Even as we feel small and compacted, surrounded by silence and fear, Jesus doesn’t leave us to wither.
But Jesus doesn’t just show up at the end.
Jesus walks the Bethany road with these grieving sisters.
Jesus walks our down our road of social isolation and pandemic with us.
And Jesus speaks the promise of God to Martha, the imminent promise of new resurrection and new life… even though she cannot hear or comprehend it.
“I am the Resurrection and the Life”
Words spoken to Moses in burning bush, words spoken to disciples fearful of the storm.
And Jesus weeps with Mary, because the experiences of this life cannot just be glossed over with a happy ending. They change us, and so God weeps with us, God sits with us, feels with us, loves us in the midst of all the things of this life.
Jesus doesn’t just skip to end, but walks the road with these sisters, with his disciples, with us.
And only then, once they have walked the road Bethany, once they get to tomb, Jesus shows Mary and Martha that the promises of God are not far off.
And still, as Martha protests because she can still smell death in the air.
And still, as we can hear and see the news, as we feel small and helpless…
Jesus shows us that the promises of God are not far off.

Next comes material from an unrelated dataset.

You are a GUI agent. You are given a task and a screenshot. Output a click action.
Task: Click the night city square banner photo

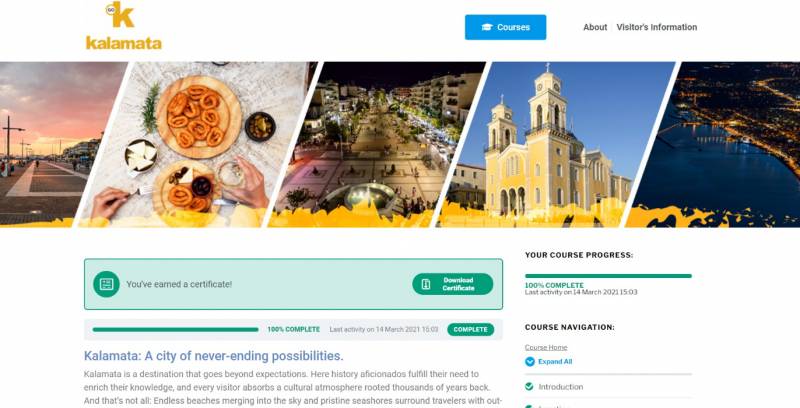click(378, 144)
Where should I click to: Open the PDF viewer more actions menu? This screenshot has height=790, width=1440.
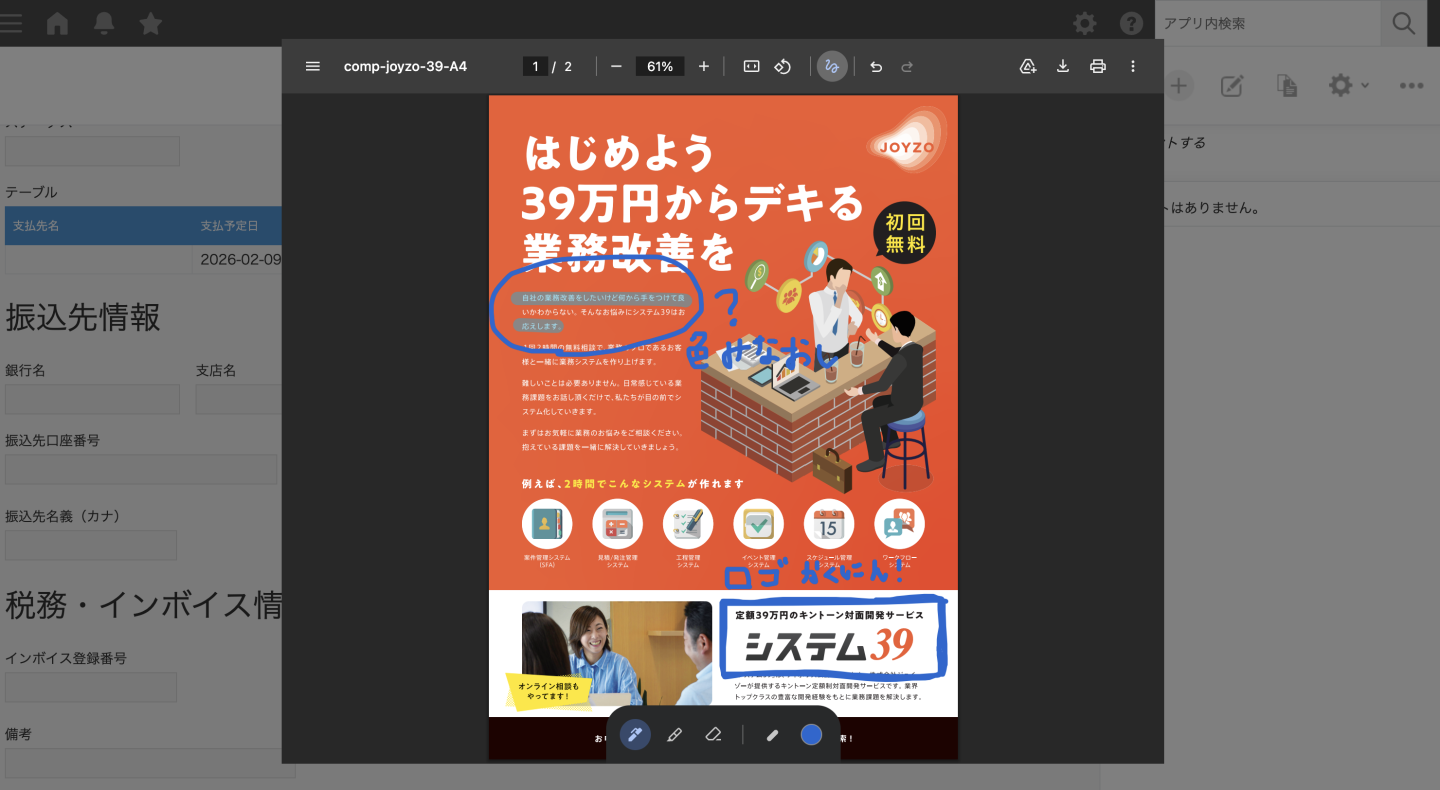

Jesus has stone rolled away.
Then with the same voice that spoke over the waters of creation,
the voice that speaks over the waters of baptism,
with this voice Jesus calls the dead man from his grave.
“Lazarus, come out!”
And out walks death itself.
“Mary and Martha, come out!”
Except it isn’t death.
“My beloved children, come out!”
It is life.
And the promises of God are revealed.
This isn’t going back to the before time. This is the new thing that God is making after.
This is the promise that is revealed on the third day. This is the empty tomb discovered by the women early on the first day of the week. This is what comes at the end of the walk to Bethany.
And we are still on our walk to Bethany.
We are still looking back to the before time.
Yet Jesus declares that I AM’s promise of resurrection and life are closer than we can comprehend.
And we are weeping, resigned to an unknown future.
Yet, Jesus weeps with us, neither abandoning nor forsaking us, but showing us God’s love poured out for us.
And today, Jesus promises, that our Bethany road, our COVID-19 road, our road of life will come to an end too.
And Jesus will call out to us,
My children, come out!
And we might see and hear and smell and feel like death.
But New Life will surprise us, the God of Resurrection will surprise us,
By filling our skies anew, not with our own hope, dreams and plans,
But with the grace, mercy and love of God that meets us on the way.